**** TEXT UNDER STUDY ****
What the Russians did with Poland was absolutely inexcusable. And when we tried to talk with
them, and I was an interpreter at those talks, they were concluded simply with the British and
American ambassadors and Molotov and I was present. When we tried to talk with them and to
suggest a certain moderate... very moderate, liberal Poles that we thought ought to be included in
a new Polish government, we discovered that within hours, those people had all been sought
down in Warsaw and arrested and thrown into prison. Now this was really an insulting behaviour
toward us, and we should have realised right there that we were up against something. What we
didn't realise of course that the Russian policy from then on would be greatly influenced by the
determination that the shooting of the sixteen thousand or twenty three thousand, I've forgotten
which it was, Polish officers, one of the greatest atrocities of the War, their shooting by the
Soviet government, that the Soviet government was determined that that should not become
known, and be made an issue in any future Polish government and for this reason, they behaved
the way they did. That's only one of the reasons, of course. INT: In the light of that then, how
would you now assess Franklin Roosevelt's vision for the post-War world and do you see him on
balance as having been realistic, do you see him as having been naive, do you see some
combination of both and in particular I wonder if you could comment on the Yalta Conference, as
a kind of reflection of FDR's methods of dealing with the Russians? GK: President Franklin Roosevelt rarely betrayed
all of his reasons for doing anything to other people. I think that his hopes about Russia were
largely unrealistic during the wartime period. I don't think FDR was capable of conceiving of a
man of such profound iniquity, coupled with enormous strategic cleverness as Stalin. He had
never met such a creature and Stalin was an excellent actor and when he did meet with leading
people at these various conferences, he was magnificent, quiet, affable, reasonable. He sent them
all away thinking this really is a great leader. And yes, but behind that there lay something
entirely different. And Charles Bohlen, my colleague who succeeded me as ambassador there,
was present at the Yalta and the Potsdam Conferences and he told me that he saw only on.
**** RECORDED DATA ****
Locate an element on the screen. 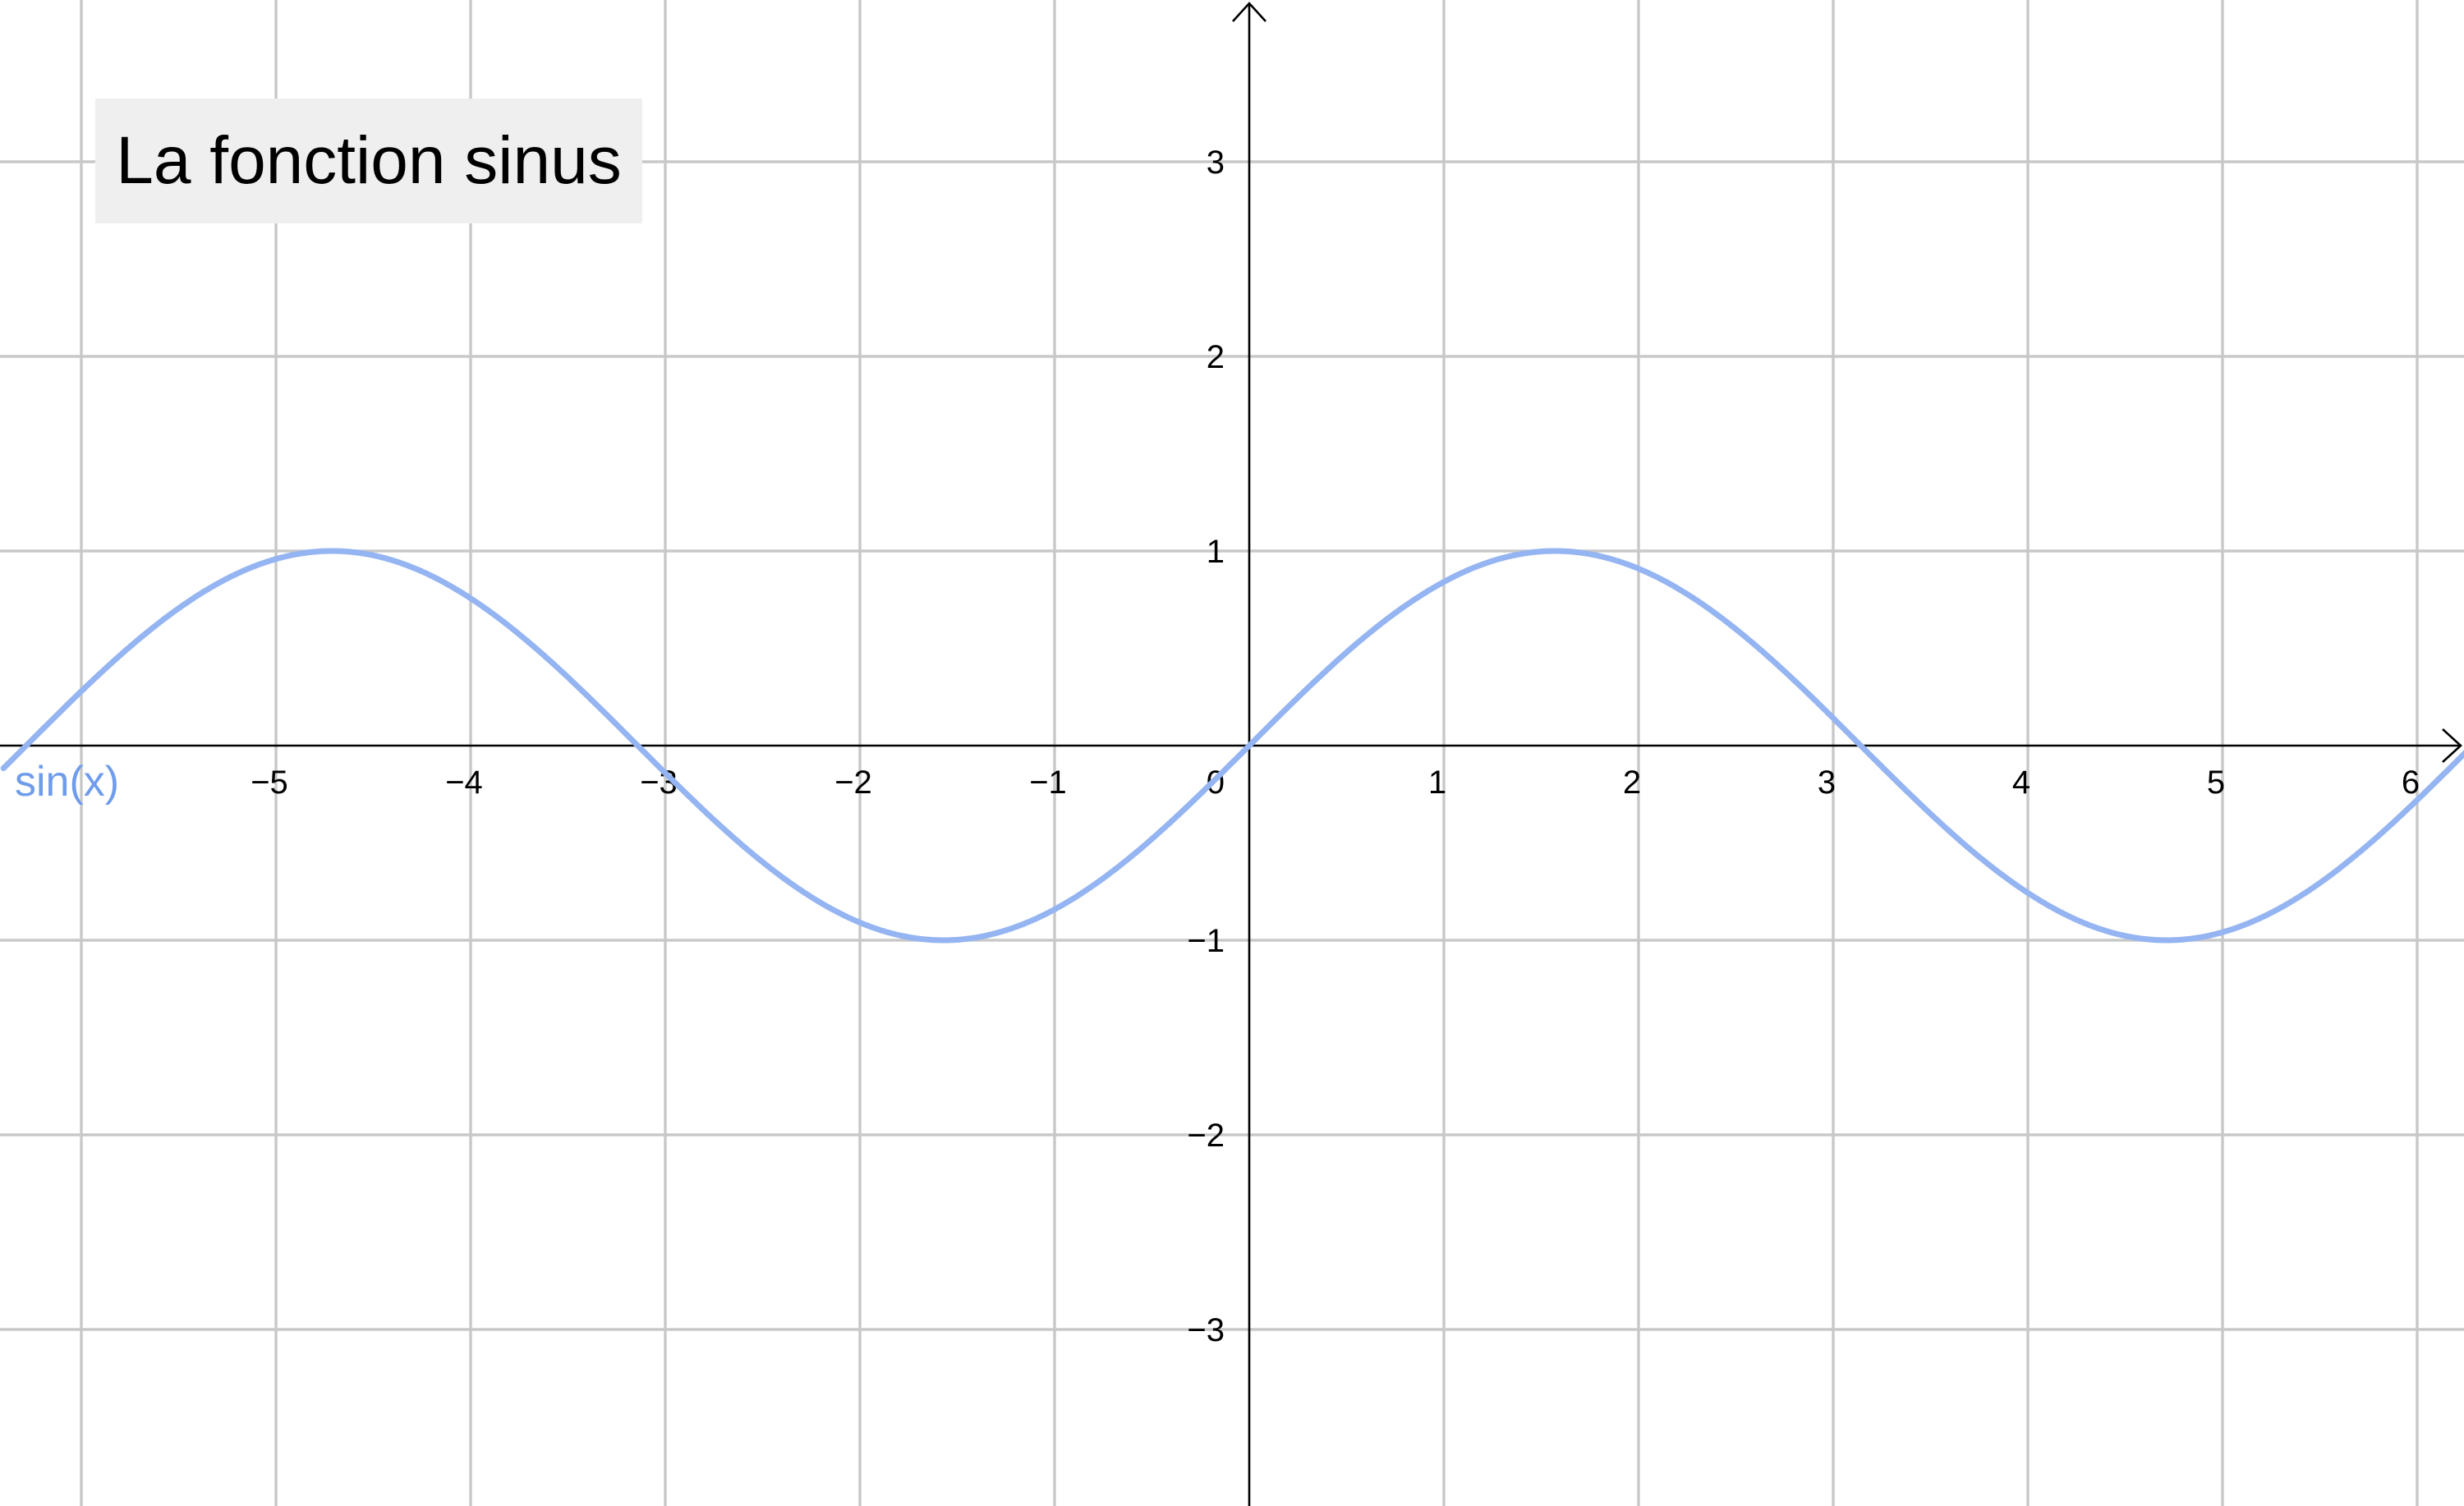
****
*PARTS OF THE EXERCISE:*
1. In the interview, translate this sentence into Spanish: "I think that his hopes about Russia were largely unrealistic during the wartime period."
2. According to the interview, what happened within hours to the moderate, liberal Poles suggested for a new Polish government?

*PER-TASK OUTPUTS:*
1. Creo que sus esperanzas sobre Rusia fueron en gran medida poco realistas durante el período de la guerra.

2. They were sought down in Warsaw, arrested and thrown into prison.